Technology

The universality of music

A new study prompts us to ask what in music deserves an evolutionary or physiological explanation, and what is better explained by the individual cultures we live in

December 24, 2019
Slade performing live in concert in 1985. Photo: Hardy Schiffler/DPA/PA Images
Slade performing live in concert in 1985. Photo: Hardy Schiffler/DPA/PA Images

Christmas, as everyone knows, officially begins the first time—often now in mid-November—you hear the ancient refrain: “So here it is, Merry Christmas…”

It may be guaranteed this year that plenty of British people of one political persuasion or another (maybe all) will certainly not be having fun at all. But you might still muster up the spirit to sing a few carols, because Christmas is arguably the most musically codified of all western festivals. It is a demonstration of one of music’s universal functions as an essential aspect of ritual.

That music possesses a global universality is often asserted (“Music is a universal language”), yet proving it is challenging. The predicate is rather ill-defined in any case. Yes, every culture that we know of has some kind of music—but do these diverse musics share anything in common, for example in terms of function, affect and content? An extensive ethnographic study published in Science in November presented the case that they do.

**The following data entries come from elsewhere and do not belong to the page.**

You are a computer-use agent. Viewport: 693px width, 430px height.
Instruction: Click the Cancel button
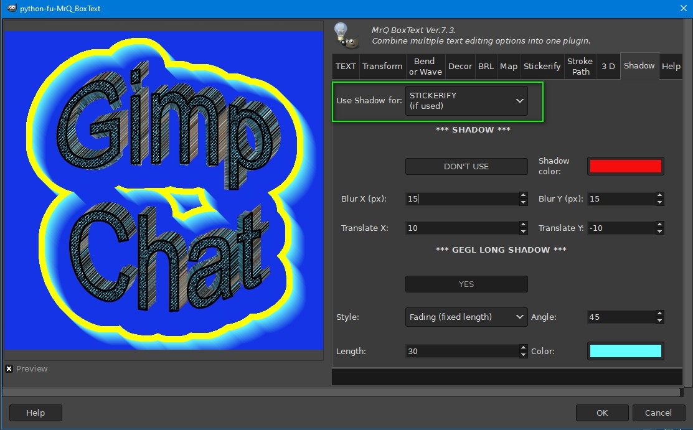(x=658, y=413)
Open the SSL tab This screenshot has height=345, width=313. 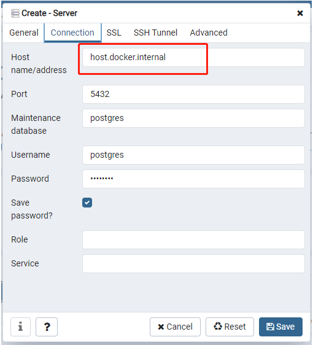[x=114, y=33]
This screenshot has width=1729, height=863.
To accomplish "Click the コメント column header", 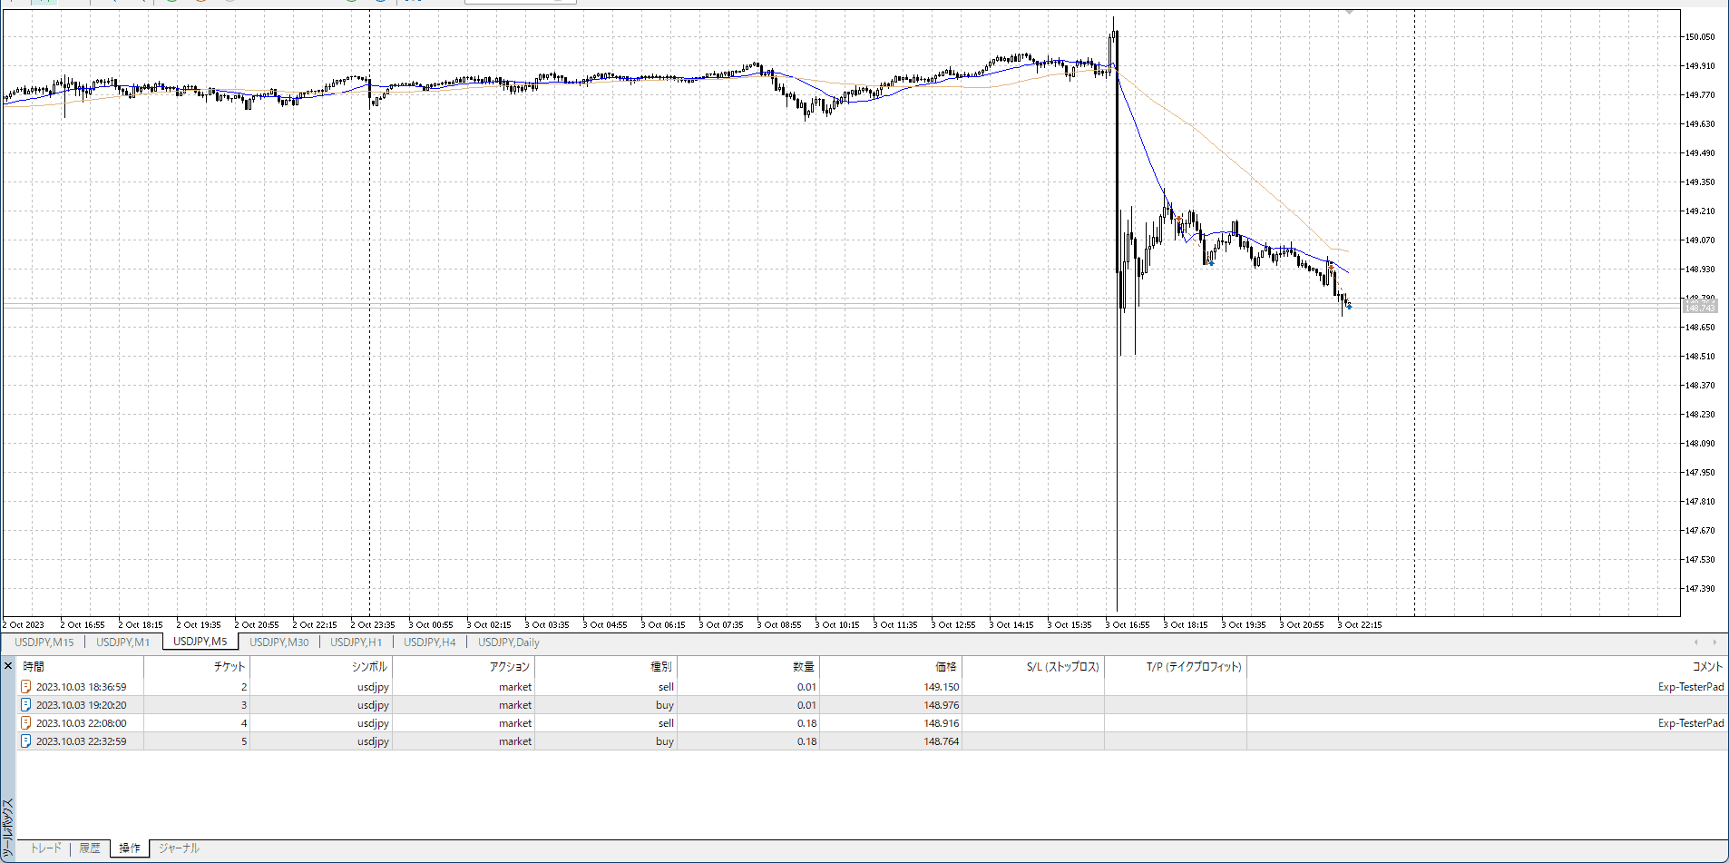I will pyautogui.click(x=1706, y=667).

Exercises like this are nothing new, but the latest study, conducted by an international team led by data scientist Samuel Mehr of Harvard University, is notable for both the breadth of its cultural coverage and the depth of the analysis that looked for shared properties. Using two databases—audio recordings of songs from 315 societies, and ethnographic texts from 60 that document the uses of songs in that culture—the researchers were able to mine rich cross-cultural resources to compare both the musical characteristics and the social contexts and functions of music. They found that the variations are greater within than between societies—for example, hip hop might be more different from western sacred music than the latter is from Tibetan sacred music. The study found that most music has a “tonal centre”—in western terms, a key, or a sense of a “home note” that the melody will return to—on which naïve listeners can generally agree. And the acoustic features of music—the pitches and tempos, say—are rather systematically linked to the emotional goals and responses of the performers and audiences across cultures: “sad” music, say, tends always to be softer and slower.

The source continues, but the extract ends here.